Proteostasis in the early secretory compartment as a pathogenetic mechanism and therapeutic target

Like big cities, our cells are divided in specialized districts. Proteins must hence reach the proper district to perform their jobs. Recently, molecular and cell biologists have unravelled some of the mechanisms regulating intracellular traffic, learning how proteins normally reach their destination. This had an enormous impact on genetic diseases, many of which arise because the gene product, a protein, cannot reach the district where it is needed. In several genetic diseases (e.g.

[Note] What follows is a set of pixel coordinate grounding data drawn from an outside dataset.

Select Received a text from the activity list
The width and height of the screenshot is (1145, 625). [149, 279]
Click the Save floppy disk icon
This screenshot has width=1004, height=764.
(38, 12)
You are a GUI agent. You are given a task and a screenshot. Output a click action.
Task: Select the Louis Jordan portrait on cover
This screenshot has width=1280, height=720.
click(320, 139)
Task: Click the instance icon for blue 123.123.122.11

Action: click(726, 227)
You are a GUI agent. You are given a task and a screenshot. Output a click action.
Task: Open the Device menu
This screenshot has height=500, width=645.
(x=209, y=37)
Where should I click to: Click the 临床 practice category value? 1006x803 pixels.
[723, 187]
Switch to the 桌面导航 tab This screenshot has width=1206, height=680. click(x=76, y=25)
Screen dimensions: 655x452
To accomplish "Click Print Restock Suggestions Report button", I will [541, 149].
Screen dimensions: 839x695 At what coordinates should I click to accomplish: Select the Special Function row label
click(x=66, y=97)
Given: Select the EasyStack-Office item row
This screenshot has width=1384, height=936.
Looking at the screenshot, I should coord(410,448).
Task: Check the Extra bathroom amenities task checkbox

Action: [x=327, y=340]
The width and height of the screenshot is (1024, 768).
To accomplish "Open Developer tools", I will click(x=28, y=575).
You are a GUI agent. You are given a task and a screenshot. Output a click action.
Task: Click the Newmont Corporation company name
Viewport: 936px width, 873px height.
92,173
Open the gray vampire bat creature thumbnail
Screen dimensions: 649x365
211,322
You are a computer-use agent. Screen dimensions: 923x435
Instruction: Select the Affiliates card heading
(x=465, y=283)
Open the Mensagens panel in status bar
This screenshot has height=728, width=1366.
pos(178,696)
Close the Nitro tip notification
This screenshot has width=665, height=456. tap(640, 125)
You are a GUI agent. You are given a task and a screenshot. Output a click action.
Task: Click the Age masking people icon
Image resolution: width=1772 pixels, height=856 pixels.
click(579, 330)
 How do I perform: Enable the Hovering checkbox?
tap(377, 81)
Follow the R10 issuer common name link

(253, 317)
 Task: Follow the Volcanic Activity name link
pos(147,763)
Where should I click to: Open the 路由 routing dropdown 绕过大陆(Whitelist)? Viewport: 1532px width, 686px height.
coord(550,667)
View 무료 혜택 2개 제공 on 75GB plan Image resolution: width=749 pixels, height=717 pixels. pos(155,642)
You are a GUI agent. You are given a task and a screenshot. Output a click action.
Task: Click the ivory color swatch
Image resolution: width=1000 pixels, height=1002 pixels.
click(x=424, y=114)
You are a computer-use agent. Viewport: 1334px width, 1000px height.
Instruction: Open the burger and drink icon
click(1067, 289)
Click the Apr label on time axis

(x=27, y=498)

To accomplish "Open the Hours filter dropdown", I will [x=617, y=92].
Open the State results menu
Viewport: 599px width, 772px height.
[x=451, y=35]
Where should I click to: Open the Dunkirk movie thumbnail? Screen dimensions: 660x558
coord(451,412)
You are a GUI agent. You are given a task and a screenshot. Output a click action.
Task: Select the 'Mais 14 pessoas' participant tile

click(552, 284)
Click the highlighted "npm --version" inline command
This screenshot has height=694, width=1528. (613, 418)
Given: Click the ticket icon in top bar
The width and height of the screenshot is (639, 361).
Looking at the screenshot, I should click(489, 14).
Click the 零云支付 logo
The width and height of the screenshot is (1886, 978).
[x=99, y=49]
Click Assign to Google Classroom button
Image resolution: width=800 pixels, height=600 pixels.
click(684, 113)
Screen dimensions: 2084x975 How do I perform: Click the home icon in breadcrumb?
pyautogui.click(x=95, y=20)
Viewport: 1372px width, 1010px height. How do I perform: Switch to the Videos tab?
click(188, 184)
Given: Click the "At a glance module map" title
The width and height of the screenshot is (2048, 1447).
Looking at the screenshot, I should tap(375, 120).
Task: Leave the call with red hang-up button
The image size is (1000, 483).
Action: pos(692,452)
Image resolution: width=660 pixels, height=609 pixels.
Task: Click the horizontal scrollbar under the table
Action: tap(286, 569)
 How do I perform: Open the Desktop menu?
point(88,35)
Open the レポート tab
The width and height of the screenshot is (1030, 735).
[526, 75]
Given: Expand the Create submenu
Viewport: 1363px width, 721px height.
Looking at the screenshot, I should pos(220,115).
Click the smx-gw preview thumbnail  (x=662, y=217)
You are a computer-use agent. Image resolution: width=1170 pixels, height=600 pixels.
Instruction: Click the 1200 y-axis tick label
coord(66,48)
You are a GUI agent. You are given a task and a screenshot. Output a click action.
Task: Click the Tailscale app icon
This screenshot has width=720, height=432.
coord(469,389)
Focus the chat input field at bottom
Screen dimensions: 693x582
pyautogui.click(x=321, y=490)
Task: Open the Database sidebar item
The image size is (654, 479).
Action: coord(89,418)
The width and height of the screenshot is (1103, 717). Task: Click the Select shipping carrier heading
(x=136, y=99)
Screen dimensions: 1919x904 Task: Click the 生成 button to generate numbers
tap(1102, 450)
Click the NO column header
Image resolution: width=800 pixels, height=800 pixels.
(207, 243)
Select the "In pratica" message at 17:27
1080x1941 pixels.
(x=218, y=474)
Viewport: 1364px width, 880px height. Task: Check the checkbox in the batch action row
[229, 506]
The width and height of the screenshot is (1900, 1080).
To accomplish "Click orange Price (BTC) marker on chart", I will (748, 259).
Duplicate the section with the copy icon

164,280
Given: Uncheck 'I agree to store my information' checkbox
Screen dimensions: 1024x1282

Endoplasmic Reticulum Storage Disorders), the mutated proteins accumulate in cells owing to altered transport and cause gain of a toxic function.Our project aims at understanding how cells manage to produce, sort and release impressive quantities of proteins of the highest quality, discarding the bad ones. Only if we comprehend in detail the underlying mechanisms, we'll be able to fully understand the molecular pathogenesis of different genetic diseases, to design strategies to restore proper protein delivery, and to relieve the toxicity due to abnormal protein accumulation in -traffic- diseases. By defining key regulatory mechanisms governing quality and efficiency of secretion, our studies may contribute to improve production of recombinant proteins for cell and replacement therapy, which are used in diverse genetic disorders.